Wandering Thoughts archives


What free is really telling you, and some bits from /proc/meminfo

The free command is a pretty venerable Linux sysadmin tool; often it's one of the first things I reach for when I suspect that a system might be having RAM problems. Its normal output certainly looks straightforward enough, but as I discovered recently it's always good to actually look up the details of this stuff.

So let's start with the normal output:

; free -m
      total   used   free  shared  buff/cache  available
Mem:  32158  13111    683      33       18363       9727
Swap:  4094      0   4094

Total is the total physical memory. 'Used' is a calculated figure; according to the manpage, it's total minus free and buff/cache (and does not include shared). buff/cache is the sum of what 'free -w' will show separately as buffers and cache, and this is where life gets interesting.

Free's buffers is /proc/meminfo's Buffers field, which according to the fine documentation is:

Relatively temporary storage for raw disk blocks
shouldn't get tremendously large (20MB or so)

That size info is clearly what they call 'a little bit out of date', considering that our normal machines run around 400 MB of Buffers.
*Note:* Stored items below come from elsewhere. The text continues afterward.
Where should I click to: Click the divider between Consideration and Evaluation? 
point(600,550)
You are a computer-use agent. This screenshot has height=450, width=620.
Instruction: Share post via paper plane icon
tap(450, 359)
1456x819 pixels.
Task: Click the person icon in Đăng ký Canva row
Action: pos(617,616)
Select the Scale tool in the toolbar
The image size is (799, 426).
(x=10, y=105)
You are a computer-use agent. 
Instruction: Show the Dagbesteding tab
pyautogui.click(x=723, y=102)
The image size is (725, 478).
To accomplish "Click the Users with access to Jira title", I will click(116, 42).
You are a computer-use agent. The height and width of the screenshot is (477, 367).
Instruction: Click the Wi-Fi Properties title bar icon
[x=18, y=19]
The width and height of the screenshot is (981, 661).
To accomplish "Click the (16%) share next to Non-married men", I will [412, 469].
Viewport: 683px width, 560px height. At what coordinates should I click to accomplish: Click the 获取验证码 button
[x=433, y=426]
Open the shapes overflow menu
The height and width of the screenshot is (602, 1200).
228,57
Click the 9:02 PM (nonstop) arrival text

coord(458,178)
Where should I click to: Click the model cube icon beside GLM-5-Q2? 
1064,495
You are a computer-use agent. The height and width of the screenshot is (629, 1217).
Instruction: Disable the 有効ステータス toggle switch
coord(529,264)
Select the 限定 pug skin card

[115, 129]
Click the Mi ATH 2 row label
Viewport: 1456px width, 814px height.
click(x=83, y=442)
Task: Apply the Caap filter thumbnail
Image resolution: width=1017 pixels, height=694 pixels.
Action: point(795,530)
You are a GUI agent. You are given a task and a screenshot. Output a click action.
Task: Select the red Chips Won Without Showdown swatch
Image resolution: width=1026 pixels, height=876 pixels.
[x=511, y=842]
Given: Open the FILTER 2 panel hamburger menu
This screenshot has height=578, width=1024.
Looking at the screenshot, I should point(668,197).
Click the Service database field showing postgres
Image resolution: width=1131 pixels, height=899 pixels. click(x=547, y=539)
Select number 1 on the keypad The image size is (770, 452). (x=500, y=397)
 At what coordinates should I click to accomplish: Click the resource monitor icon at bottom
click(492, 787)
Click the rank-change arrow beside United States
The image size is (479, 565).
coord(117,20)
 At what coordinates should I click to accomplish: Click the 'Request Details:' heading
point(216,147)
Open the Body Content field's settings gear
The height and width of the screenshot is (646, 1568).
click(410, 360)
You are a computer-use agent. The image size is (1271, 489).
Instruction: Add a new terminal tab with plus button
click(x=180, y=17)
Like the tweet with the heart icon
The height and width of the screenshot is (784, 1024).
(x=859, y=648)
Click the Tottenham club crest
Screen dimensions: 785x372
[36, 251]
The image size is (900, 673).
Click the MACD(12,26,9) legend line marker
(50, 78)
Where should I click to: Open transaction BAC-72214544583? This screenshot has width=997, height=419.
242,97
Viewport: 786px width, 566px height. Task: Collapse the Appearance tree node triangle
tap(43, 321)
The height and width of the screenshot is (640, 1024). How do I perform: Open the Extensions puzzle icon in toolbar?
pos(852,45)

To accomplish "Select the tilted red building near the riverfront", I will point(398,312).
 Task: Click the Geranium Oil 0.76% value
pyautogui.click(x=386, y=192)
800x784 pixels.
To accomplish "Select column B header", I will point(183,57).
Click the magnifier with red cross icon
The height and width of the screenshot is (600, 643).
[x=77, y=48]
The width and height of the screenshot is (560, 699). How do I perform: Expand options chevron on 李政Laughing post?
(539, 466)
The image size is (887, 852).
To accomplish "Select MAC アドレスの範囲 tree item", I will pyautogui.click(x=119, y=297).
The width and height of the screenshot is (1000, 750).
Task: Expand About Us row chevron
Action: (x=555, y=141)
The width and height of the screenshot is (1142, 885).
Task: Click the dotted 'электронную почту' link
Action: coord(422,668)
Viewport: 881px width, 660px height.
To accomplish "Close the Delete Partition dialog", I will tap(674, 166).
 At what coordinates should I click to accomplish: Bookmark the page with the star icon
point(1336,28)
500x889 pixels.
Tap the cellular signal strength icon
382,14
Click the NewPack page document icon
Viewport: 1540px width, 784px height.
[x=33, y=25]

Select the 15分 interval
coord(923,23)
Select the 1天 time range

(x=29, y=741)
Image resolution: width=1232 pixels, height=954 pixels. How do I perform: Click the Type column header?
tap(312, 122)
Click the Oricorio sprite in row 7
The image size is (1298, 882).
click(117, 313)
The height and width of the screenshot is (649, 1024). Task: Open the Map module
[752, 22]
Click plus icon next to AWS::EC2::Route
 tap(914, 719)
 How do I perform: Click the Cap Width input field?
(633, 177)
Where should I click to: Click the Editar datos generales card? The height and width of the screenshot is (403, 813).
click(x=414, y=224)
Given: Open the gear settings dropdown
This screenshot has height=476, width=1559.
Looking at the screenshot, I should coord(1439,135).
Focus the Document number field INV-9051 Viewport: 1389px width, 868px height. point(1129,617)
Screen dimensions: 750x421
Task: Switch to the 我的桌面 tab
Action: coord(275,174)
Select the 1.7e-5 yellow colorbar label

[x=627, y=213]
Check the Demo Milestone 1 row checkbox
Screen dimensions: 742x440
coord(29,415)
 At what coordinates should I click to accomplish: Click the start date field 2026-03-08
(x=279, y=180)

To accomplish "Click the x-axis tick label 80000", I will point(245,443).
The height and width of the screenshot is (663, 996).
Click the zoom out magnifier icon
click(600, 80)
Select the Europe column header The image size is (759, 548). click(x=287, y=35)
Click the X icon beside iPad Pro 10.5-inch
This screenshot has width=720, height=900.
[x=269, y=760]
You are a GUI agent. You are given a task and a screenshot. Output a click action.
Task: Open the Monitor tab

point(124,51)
There can be variations from this, and in particular my machine running ZFS on Linux usually has substantially more space in Buffers; right now it's almost 4 GB.

Free's cache is the sum of meminfo's Cached and Slab fields. Cached is the page cache, which is used by normal filesystems to hold pages read off disk (or in the case of NFS, off the network). Slab reports the amount of memory used by the kernel's slab allocator. Calling this cache is potentially misleading, since the slab allocator is widely used all through the kernel for many, many things as you can see by looking at /proc/slabinfo or running slabtop, in both cases as root (note that slab merging can make the slab names somewhat misleading). However it's true that some of the kernel's slab memory usage is for 'caches' (broadly construed).

Free's available is meminfo's MemAvailable, which is a kernel estimate based on a bunch of internal heuristics that I'm not going to try to write up. These heuristics can be wrong for various reasons, including kernel subsystems that can shrink their slab usage under memory pressure but don't put the right magic markers on their slabs so that some of their slab usage shows up in MemAvailable.

Nothing in free's output tells you how much memory the kernel is using in total. The kernel uses more memory than appears in buffers and cache, and free does not attempt to reverse engineer a kernel usage figure based on finding out how much memory appears to be in use by user programs. This is fair enough, given that free is primarily concerned with telling you how much memory is or might be freeable (it's in its name, after all). Still, it's something to bear in mind; if you really want to get a picture of kernel memory usage, you want another tool.

(I don't know what tool you want; I haven't looked yet. I suspect that sufficient information is exposed in /proc/meminfo to work this out with reasonable accuracy.)

PS: If it was up to me, I would redefine free's cached to be meminfo's Cached plus SReclaimable. The latter is the amount of space used by slabs that have explicitly marked themselves as reclaimable under memory pressure, which is hopefully more or less the set of slabs that are actually being used as caches instead of for more sticky things.